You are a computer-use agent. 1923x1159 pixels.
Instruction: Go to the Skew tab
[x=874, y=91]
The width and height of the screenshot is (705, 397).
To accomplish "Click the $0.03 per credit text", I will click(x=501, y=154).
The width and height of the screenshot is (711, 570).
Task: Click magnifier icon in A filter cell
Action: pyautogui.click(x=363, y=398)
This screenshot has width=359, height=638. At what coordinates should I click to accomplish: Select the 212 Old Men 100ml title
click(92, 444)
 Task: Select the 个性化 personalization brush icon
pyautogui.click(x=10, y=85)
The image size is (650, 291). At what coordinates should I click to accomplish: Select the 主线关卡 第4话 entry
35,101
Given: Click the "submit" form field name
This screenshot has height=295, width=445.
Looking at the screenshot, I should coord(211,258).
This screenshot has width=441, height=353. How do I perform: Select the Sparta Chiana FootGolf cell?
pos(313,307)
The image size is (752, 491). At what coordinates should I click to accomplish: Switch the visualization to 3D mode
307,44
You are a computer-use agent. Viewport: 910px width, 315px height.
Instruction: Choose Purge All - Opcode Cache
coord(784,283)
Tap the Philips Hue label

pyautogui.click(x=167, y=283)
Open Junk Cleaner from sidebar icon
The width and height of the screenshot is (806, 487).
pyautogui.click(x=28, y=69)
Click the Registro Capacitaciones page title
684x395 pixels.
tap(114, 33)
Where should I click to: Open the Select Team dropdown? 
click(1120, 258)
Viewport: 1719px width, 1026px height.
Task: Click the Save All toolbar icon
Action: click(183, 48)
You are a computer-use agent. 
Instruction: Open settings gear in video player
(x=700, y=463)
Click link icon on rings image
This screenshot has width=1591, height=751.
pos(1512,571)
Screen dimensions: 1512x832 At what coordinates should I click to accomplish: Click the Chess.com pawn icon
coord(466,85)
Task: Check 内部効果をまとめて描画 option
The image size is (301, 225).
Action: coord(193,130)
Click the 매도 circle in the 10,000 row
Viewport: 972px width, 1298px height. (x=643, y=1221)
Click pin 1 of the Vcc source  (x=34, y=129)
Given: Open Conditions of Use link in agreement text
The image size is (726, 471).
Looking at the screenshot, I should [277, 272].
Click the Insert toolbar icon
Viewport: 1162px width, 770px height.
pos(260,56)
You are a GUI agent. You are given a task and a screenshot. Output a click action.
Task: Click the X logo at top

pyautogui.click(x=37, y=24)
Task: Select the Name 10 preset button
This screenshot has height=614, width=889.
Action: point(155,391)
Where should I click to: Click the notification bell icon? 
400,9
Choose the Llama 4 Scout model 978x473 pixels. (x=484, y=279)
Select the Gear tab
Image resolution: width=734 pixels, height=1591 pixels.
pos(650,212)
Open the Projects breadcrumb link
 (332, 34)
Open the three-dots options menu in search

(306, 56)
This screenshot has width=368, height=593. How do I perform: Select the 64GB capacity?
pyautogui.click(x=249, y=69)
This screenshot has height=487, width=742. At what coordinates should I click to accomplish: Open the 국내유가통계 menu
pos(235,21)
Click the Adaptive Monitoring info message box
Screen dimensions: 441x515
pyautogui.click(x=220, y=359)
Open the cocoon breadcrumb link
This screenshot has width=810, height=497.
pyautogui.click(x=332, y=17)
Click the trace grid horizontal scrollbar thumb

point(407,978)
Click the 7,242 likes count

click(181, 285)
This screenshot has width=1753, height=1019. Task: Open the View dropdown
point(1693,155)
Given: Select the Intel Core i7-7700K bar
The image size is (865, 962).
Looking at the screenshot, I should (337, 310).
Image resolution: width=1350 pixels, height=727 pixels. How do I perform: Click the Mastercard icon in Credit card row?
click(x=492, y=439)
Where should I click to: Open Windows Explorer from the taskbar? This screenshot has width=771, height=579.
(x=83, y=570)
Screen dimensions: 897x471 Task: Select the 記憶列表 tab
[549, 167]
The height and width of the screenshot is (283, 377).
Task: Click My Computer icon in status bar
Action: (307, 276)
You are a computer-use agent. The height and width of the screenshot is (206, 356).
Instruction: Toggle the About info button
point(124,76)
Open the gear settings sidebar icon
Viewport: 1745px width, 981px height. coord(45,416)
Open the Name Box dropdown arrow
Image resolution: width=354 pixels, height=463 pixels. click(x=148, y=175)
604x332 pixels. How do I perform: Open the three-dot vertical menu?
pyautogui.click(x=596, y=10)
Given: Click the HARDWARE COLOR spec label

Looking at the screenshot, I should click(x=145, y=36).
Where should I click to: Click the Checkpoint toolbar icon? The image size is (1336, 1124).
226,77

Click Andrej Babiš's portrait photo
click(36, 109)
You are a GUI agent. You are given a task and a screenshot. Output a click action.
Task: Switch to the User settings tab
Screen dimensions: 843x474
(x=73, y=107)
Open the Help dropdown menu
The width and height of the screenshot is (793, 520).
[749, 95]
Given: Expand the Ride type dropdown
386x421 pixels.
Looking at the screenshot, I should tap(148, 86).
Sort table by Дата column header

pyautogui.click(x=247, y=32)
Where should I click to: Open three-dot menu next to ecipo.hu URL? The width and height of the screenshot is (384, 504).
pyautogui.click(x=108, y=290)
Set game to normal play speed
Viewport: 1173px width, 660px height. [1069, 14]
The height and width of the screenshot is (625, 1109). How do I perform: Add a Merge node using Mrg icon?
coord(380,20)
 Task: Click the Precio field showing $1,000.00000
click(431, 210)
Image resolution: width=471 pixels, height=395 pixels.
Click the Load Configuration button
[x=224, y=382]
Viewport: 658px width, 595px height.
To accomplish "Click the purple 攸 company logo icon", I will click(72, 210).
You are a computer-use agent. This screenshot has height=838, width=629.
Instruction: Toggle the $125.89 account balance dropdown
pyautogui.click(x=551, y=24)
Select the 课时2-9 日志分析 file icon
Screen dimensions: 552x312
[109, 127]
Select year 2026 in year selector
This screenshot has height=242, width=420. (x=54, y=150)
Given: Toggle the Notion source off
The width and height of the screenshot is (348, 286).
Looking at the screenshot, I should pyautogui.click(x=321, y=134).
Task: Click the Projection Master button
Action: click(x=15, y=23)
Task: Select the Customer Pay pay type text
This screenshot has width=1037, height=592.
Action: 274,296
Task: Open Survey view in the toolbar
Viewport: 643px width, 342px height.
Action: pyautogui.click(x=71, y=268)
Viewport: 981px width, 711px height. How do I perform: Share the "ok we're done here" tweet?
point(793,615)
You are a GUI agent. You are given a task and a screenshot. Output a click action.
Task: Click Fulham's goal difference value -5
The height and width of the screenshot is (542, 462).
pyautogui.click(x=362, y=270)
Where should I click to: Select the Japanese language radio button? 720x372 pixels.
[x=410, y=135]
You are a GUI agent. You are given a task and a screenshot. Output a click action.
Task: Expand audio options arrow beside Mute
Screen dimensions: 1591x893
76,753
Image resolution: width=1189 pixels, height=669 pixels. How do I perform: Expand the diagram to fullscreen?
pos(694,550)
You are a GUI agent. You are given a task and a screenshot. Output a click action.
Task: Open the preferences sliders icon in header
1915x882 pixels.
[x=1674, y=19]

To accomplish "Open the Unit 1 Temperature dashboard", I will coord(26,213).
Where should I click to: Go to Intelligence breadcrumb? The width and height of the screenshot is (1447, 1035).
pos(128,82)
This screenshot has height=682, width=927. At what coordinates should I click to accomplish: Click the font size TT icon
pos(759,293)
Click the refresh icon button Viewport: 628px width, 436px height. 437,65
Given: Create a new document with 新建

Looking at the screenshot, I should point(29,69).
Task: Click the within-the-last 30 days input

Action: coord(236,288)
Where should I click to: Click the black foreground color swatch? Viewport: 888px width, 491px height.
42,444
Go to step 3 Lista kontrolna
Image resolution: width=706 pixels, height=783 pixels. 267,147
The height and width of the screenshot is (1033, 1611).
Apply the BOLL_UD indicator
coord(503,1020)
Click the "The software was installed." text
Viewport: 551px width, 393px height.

→ **What the exercise asks**: Can you render the data from the line containing "Select the 课时2-9 日志分析 file icon" up to and including the line containing "This screenshot has height=242, width=420." as a JSON list of strings, with one string per line and blank lines omitted?

→ **In response**:
[
  "Select the 课时2-9 日志分析 file icon",
  "Screen dimensions: 552x312",
  "[109, 127]",
  "Select year 2026 in year selector",
  "This screenshot has height=242, width=420. (x=54, y=150)"
]